TASK TO CARRY OUT –
Lay out the listing lines between the lines holding "1456x819 pixels. How" and "click(373, 697)", inclusive, as a Markdown table with the columns Row and Listing Text, skipping blank lines and leaving out the pictures.

ENTRIES PROVIDED –
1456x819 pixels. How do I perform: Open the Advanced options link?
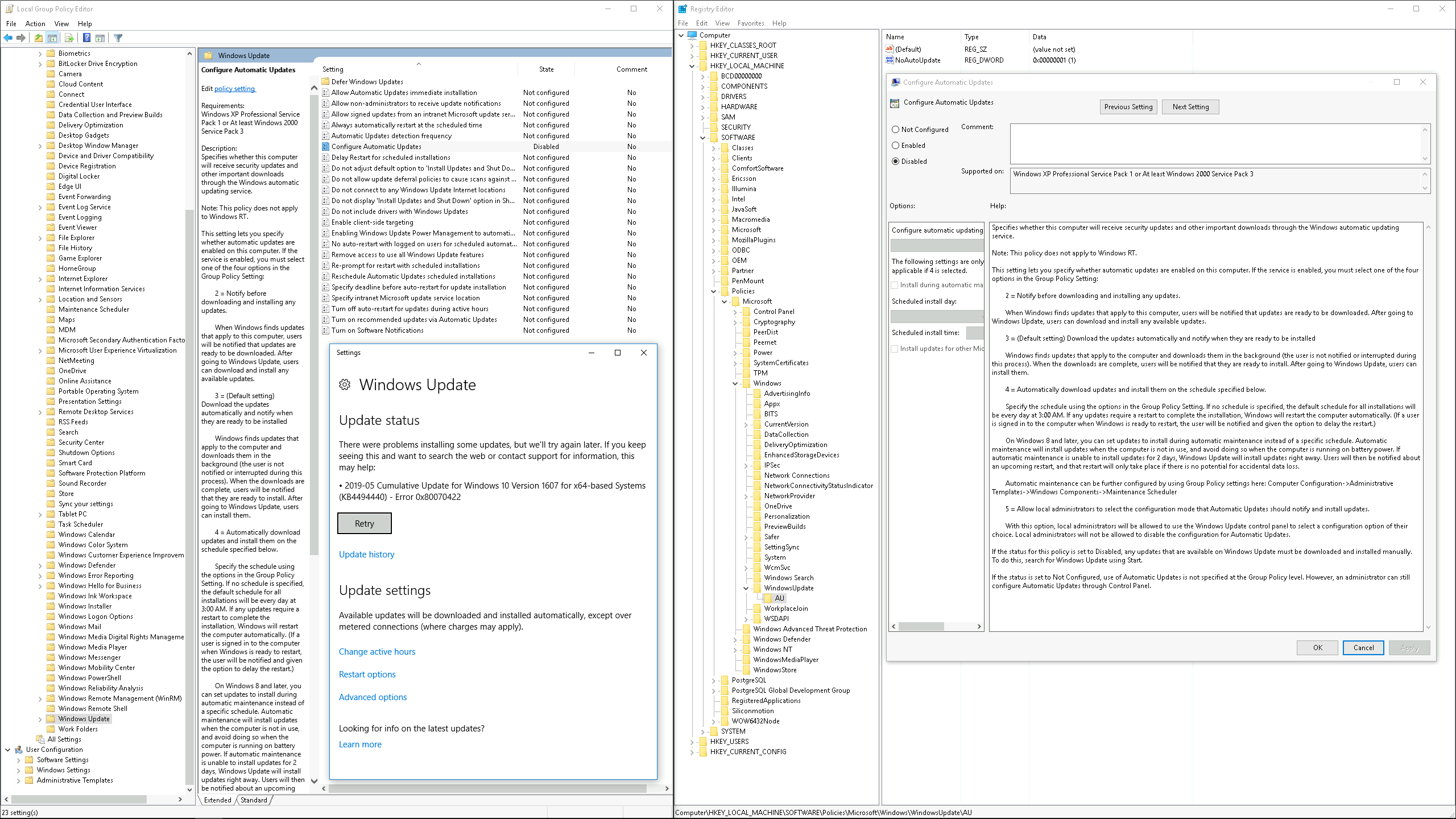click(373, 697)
==
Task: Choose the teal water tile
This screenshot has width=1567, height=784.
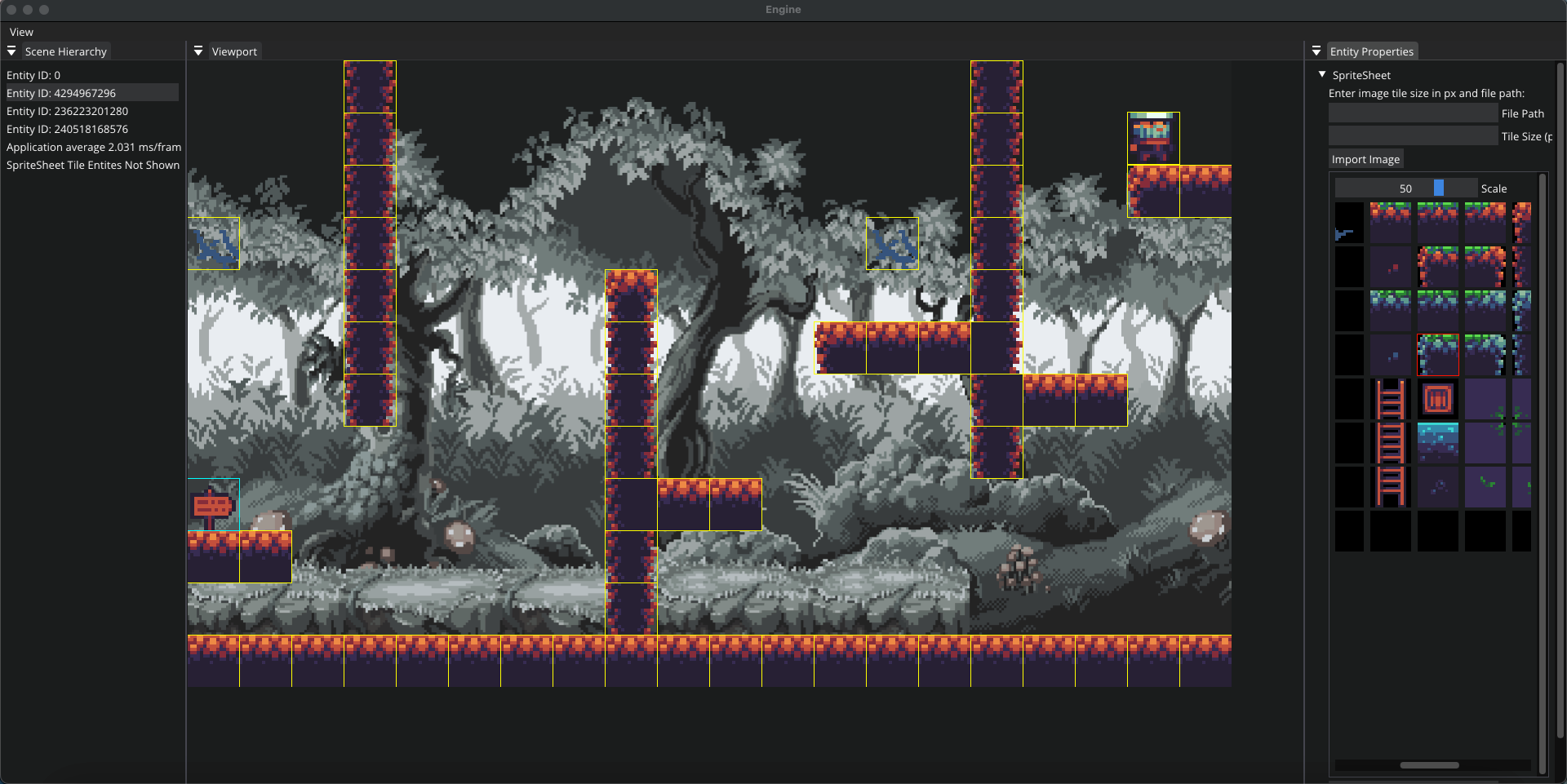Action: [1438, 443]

FINAL RESULT –
| Row | Listing Text |
|---|---|
| 1 | 1456x819 pixels. How do I perform: Open the Advanced options link? |
| 2 | click(373, 697) |